Perhaps it is best not to unsettle the monied set from Cheshire who are basking in a Caribbean sun today by disclosing what a man and his dog discovered fluttering around a pavement back home.

It was a thin sheaf of six documents detailing facts that would have sounded a faint alarm bell to the owners of one £600,000 establishment: "Girl over the road will be watering plants of an evening time."

That is the best of it. A four-digit alarm code to a cottage under renovation in the salubrious village of Bowdon, near Altrincham, is the worst.

The information, entitled Holiday Check List and revealing the dates on which five addresses in Bowdon would be empty, was mislaid by the private security firm employed by their owners at £65 a month while they escaped to the sun.

Detailing the addresses of 60 clients, it was handed to police by the man who chanced upon it with his dog.

The company, Altrincham's West Valley (Mobile) Security, declined to comment yesterday though an apology is understood to have been offered, along with a pledge to improve procedures and avoid a repeat of the mistake.

Those customers on the list who are back in the UK remained rather shaken. One woman described how she and her husband were the victims of a burglary several months ago. "I was devastated because the list could have been disastrous if it had fallen into wrong hands," said the woman.

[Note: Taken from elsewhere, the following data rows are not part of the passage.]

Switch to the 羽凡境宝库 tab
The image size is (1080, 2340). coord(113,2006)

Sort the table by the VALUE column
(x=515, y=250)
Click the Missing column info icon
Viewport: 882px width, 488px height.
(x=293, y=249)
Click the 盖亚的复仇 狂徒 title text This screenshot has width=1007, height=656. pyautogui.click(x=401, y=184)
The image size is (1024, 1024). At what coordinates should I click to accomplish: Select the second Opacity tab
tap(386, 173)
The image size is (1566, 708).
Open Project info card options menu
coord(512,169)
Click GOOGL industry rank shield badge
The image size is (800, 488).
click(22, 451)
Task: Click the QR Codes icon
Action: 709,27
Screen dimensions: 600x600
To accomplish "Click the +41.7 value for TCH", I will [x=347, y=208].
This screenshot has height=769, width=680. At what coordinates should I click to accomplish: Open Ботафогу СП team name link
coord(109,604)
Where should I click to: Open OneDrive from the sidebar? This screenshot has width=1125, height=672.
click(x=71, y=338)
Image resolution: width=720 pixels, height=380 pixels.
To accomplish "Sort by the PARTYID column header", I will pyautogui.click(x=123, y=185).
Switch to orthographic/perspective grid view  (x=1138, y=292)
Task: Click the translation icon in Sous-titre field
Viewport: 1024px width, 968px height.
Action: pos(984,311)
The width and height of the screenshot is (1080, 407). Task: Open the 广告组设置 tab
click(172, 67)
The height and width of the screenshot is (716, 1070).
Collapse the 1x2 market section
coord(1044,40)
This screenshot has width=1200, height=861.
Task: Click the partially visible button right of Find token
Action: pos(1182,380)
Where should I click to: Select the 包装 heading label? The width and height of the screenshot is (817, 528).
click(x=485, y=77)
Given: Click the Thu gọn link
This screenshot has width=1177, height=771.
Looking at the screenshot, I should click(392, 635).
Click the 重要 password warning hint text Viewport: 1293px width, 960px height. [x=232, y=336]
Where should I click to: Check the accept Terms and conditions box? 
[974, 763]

West Valley uses marked patrol cars and uniformed officers to monitor hundreds of homes throughout the year, many of which display the firm's distinctive green octagonal logo.

The security firm's custom - including the likes of Manchester United captain Roy Keane - appeared secure last night, despite the mishap. "Anyone can make a mistake. Even Rolls-Royce cars break down," said another customer on the holiday list.